I think back to that visit, which is when my mother-in-law came to visit a month after Honey was born, bringing along Engin’s niece, Pelin’s daughter, the teenaged Elifnaz who was wild to see America. This being Ayşe’s first visit not only to our home but to America I felt it could not simply be a meet-the-baby help-the-mother visit but had to be an elaborate exhibit of all the best America had to offer and I made it nightmarish by trying to cram in too many things. But first, when they arrived, I suddenly missed my mother so desperately I had to spend a day in bed, pleading illness, letting them take the baby and coo to her and whisper in hushed tones in the adjacent room. Then I recovered and it was showtime. Every time Ayşe and I have two glasses of wine together and I let loose the floodgates of my stilted Turkish we agree that there can be no ostentatious display of hospitality among family.

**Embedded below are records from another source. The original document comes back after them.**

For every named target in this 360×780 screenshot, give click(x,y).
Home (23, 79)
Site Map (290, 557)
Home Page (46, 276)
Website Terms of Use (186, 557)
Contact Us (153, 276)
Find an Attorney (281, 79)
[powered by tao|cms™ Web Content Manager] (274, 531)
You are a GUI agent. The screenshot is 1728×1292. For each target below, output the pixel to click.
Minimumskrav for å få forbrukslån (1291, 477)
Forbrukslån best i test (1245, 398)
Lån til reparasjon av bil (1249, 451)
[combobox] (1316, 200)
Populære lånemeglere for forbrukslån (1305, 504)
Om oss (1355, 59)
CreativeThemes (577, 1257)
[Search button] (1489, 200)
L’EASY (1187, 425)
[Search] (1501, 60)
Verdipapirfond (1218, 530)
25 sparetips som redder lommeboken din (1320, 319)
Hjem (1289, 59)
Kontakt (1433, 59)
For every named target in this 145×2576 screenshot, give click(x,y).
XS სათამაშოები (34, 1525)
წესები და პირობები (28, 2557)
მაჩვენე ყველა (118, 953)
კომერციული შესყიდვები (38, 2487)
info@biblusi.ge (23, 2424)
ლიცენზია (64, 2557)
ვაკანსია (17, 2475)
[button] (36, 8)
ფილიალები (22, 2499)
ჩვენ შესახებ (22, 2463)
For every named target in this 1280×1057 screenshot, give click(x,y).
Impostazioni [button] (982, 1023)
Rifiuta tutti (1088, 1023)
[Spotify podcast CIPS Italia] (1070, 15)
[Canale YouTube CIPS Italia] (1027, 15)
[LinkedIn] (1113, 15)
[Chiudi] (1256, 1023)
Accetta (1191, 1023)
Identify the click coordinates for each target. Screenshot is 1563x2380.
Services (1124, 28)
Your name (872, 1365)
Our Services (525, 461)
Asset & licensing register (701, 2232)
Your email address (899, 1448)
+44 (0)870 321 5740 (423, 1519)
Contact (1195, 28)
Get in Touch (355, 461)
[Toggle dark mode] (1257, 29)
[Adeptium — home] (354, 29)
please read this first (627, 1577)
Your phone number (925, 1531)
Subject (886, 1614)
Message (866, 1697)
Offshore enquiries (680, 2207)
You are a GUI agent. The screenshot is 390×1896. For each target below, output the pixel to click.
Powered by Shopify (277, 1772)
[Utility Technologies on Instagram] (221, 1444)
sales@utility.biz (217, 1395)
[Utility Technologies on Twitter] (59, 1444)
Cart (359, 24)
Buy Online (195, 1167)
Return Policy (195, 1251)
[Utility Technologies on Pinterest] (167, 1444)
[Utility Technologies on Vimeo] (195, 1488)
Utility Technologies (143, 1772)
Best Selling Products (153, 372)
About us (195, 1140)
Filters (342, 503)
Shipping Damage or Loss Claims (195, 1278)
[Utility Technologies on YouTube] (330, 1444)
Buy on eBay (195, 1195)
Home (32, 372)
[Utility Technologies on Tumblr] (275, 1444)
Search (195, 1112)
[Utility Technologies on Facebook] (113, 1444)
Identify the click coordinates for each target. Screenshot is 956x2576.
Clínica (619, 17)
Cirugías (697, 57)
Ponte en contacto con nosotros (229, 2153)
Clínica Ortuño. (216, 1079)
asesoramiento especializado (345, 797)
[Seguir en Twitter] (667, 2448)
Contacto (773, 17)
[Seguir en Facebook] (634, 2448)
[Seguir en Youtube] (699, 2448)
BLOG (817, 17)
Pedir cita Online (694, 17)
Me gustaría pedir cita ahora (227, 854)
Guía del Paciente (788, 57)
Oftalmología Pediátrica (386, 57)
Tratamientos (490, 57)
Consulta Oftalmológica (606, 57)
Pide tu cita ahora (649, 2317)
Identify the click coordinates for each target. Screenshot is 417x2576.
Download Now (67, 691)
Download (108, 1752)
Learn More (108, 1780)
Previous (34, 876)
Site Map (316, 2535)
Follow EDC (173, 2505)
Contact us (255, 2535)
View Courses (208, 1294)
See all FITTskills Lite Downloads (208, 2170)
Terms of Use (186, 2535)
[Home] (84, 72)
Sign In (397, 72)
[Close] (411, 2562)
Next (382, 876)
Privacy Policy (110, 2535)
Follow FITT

But to me Ayşe’s default mode of just finding a few snacks around the house to put out feels so elegant, so finely wrought, that I cannot believe her when she says it’s no trouble at all. And she does this on top of running her own small but robust accounting business. My mother also reflexively put out snacks, prepared things, gave gifts, wrote notes, and I saw that those things were trouble to her, necessary trouble that gave her pleasure but took up her time, and the result was still less than what some Turkish women come up with when they are going all out. Whatever muscle I have in that department is weak and rubbery, but the urge is there—the worst combination. So that meant when they came there was the rental of an Airbnb in the City in a nicer neighborhood than ours, the price of which somewhat exceeded our ability to pay for it, and the arranging of a variety of outings, for wine tasting, for a boat to Alcatraz, for a hike at Point Reyes, and finally, although it boggles my mind and shames me to think of it now, a trip to Altavista so they could see “the real West.”